> **Required work**: Please copy out the material below exactly, everything from the line containing "Task: Check the" down to the line containing "pyautogui.click(x=1402, y=25)", including both of those lines.

Material for locating words and elements:
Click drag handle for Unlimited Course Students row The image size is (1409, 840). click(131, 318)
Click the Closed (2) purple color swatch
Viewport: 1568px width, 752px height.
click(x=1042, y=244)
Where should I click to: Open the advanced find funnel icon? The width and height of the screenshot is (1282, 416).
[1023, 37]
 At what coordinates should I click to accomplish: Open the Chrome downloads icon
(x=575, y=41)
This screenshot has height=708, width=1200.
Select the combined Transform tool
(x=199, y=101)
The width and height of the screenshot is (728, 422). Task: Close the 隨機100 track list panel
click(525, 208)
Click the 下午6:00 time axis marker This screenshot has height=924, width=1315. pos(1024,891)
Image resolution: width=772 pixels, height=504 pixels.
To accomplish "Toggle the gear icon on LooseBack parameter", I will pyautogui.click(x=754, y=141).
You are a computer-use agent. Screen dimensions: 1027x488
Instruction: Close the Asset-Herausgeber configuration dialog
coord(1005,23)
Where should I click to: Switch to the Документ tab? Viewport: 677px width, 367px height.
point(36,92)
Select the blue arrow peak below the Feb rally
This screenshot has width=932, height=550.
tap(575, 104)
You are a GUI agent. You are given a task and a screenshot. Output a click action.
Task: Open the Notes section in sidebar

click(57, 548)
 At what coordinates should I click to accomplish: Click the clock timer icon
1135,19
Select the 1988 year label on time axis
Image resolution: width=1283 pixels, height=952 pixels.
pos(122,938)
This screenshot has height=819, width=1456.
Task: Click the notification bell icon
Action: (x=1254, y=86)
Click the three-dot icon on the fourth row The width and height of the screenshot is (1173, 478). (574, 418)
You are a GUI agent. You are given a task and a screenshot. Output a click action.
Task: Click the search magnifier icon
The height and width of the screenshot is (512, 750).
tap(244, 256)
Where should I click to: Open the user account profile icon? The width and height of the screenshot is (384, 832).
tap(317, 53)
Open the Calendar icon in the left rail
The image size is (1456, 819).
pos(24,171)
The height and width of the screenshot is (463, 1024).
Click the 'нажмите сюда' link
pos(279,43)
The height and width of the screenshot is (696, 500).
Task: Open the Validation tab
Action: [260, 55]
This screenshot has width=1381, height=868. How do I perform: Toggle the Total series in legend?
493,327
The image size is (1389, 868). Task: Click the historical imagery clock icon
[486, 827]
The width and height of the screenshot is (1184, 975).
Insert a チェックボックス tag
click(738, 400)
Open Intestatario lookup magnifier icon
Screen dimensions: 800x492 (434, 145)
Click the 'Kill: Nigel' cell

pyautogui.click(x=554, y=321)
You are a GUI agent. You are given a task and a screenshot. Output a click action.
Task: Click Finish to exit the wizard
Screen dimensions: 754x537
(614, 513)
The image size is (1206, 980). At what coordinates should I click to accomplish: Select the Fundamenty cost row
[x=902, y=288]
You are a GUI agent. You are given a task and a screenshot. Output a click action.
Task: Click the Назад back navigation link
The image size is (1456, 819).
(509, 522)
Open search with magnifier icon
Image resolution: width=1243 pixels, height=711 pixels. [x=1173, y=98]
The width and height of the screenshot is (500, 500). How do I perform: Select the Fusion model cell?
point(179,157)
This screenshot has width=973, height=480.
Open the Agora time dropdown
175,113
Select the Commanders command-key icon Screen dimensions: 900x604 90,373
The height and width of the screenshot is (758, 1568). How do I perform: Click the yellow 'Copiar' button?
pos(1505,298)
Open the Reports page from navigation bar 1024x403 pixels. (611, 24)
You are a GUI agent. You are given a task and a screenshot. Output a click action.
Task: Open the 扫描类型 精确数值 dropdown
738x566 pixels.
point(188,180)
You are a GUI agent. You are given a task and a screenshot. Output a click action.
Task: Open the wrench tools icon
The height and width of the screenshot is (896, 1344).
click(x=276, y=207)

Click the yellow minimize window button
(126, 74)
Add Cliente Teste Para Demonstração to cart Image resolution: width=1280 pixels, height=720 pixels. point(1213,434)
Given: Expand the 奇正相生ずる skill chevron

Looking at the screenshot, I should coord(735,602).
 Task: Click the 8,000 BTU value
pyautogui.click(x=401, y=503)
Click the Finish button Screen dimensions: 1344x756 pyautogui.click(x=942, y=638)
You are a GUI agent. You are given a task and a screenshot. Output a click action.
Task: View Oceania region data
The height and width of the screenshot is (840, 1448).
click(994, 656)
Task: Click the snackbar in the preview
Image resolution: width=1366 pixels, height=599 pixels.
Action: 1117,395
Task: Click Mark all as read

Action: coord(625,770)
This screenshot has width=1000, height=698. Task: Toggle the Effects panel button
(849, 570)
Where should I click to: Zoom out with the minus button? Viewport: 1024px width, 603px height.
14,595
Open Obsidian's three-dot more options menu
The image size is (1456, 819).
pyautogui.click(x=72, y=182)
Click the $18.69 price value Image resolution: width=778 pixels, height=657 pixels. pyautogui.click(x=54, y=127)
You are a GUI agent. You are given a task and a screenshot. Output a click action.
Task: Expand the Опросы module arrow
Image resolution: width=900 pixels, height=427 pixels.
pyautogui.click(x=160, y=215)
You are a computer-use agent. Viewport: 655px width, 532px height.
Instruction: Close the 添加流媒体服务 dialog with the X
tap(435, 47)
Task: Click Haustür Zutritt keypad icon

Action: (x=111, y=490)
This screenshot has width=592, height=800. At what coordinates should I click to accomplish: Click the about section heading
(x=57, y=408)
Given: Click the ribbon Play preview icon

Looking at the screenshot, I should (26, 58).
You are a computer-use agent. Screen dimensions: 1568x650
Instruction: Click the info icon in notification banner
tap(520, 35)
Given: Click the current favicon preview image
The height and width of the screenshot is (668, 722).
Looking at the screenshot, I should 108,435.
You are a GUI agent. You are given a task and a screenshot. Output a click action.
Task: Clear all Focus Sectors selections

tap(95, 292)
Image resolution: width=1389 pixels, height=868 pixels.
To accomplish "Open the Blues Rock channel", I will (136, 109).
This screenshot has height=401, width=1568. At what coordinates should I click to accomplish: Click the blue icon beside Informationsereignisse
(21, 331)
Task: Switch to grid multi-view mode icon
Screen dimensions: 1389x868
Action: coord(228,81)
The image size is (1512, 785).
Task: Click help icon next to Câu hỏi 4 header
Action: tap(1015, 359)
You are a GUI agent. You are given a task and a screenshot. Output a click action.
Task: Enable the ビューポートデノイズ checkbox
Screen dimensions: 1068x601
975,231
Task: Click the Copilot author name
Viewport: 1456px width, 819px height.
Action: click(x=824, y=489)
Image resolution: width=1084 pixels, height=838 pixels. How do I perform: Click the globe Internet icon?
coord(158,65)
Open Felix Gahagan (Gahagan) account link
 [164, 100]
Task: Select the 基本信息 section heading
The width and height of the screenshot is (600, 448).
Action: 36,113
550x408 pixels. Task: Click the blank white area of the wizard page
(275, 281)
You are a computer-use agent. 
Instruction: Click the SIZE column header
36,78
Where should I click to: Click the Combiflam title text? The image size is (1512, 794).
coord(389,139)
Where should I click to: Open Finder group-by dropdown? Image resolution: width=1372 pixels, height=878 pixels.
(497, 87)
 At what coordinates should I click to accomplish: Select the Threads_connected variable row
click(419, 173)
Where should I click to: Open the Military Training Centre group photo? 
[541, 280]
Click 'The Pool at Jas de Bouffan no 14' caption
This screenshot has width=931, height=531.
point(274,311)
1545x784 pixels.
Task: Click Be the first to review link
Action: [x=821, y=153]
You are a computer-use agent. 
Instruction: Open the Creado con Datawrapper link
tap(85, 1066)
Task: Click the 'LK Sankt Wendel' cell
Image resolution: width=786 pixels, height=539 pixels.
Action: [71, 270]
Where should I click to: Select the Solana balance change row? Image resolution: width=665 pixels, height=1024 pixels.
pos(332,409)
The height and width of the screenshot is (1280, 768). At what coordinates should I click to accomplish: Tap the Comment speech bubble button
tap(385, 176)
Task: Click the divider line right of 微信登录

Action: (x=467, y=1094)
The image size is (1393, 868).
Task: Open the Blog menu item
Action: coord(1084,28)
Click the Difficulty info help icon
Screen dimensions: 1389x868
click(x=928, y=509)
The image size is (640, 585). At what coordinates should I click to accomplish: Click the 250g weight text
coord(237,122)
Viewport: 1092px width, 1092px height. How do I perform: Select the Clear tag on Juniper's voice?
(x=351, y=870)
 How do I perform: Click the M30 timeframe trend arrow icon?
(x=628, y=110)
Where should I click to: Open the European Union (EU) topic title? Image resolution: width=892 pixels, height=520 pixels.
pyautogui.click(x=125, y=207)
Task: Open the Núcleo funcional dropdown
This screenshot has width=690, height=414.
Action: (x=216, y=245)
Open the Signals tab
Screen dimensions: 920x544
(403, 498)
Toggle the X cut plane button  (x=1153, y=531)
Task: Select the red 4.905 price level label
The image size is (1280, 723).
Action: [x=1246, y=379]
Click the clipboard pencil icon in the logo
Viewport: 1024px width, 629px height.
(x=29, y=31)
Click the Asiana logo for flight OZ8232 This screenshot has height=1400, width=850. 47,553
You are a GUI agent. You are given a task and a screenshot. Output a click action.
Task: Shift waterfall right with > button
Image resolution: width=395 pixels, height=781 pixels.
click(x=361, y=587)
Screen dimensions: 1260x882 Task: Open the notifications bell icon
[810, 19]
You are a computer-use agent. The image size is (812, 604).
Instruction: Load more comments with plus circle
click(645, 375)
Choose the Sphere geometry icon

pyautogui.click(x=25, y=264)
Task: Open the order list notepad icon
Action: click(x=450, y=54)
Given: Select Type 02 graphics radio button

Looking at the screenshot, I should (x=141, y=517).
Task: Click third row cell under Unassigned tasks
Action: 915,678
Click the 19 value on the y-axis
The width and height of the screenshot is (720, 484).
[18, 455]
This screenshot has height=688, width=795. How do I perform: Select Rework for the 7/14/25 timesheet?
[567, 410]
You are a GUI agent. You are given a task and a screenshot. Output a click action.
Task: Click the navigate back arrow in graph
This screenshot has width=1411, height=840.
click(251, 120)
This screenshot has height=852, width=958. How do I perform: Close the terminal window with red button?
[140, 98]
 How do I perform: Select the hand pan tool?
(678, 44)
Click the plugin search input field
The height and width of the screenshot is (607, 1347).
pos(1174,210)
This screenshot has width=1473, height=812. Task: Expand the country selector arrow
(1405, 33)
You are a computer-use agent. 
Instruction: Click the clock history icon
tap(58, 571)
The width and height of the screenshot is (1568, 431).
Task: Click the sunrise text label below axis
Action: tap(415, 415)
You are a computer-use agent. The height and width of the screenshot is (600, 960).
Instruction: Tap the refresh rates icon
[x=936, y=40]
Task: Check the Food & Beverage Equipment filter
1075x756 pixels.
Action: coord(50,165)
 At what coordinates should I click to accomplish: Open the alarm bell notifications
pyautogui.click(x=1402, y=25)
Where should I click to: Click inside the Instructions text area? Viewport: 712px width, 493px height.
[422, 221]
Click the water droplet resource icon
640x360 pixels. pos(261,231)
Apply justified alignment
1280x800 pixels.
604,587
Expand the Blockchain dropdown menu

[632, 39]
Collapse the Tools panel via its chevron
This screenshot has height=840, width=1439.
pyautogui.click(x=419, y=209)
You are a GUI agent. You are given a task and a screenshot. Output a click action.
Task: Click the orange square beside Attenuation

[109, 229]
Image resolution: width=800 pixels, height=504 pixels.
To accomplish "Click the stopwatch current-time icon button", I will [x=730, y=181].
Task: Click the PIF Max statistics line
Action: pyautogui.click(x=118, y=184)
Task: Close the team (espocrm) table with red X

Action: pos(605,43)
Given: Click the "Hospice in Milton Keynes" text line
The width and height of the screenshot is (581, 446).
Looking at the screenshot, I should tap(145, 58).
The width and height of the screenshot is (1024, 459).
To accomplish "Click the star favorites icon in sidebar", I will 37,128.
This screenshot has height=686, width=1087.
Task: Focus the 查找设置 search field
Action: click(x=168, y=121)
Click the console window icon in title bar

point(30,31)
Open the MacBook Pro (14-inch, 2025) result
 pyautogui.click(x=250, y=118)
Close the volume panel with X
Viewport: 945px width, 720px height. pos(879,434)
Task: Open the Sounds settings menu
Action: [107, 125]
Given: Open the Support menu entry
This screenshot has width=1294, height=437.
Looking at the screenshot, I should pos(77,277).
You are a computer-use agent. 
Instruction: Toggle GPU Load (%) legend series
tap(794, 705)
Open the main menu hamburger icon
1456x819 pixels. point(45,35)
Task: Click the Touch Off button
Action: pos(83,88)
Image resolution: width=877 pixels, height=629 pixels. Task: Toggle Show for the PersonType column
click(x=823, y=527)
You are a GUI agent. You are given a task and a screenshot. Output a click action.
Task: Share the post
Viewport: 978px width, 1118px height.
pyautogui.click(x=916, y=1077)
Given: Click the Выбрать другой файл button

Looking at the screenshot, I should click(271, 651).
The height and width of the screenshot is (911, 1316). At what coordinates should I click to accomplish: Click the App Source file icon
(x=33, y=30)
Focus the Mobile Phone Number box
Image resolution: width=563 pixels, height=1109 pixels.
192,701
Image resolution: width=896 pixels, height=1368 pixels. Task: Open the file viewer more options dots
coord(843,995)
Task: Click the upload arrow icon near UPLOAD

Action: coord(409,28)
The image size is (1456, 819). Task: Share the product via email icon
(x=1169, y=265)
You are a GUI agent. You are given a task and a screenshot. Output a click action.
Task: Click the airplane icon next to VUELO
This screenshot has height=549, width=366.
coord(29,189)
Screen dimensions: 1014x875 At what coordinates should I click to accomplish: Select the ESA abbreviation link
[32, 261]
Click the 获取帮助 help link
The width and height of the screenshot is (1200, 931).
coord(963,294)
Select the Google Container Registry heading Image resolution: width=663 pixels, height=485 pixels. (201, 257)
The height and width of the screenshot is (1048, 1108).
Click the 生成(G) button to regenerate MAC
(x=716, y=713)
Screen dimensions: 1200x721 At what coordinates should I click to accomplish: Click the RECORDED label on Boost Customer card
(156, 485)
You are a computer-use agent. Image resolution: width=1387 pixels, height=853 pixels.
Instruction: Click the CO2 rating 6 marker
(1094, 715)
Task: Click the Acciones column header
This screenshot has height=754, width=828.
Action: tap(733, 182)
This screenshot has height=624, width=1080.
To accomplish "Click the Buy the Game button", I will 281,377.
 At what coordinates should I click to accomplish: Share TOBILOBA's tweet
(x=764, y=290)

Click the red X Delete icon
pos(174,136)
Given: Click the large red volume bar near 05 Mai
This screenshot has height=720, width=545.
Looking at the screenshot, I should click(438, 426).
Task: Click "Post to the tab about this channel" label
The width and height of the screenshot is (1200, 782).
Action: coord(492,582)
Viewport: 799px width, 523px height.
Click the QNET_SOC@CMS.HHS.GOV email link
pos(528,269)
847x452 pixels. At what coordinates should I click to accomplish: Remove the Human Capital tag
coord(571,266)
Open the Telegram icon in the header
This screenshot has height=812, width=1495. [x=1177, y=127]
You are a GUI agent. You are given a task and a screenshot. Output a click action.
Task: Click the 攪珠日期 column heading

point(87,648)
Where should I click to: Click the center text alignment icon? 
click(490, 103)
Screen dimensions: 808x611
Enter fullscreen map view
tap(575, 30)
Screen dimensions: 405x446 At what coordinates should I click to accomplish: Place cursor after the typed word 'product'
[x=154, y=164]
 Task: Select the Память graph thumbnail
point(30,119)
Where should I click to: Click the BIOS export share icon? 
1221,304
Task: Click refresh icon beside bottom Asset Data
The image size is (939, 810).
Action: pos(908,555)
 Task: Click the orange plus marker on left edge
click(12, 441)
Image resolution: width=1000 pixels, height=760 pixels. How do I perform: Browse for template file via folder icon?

> **Solved exercise**:
Task: Check the Food & Beverage Equipment filter
1075x756 pixels.
Action: coord(50,165)
 At what coordinates should I click to accomplish: Open the alarm bell notifications
pyautogui.click(x=1402, y=25)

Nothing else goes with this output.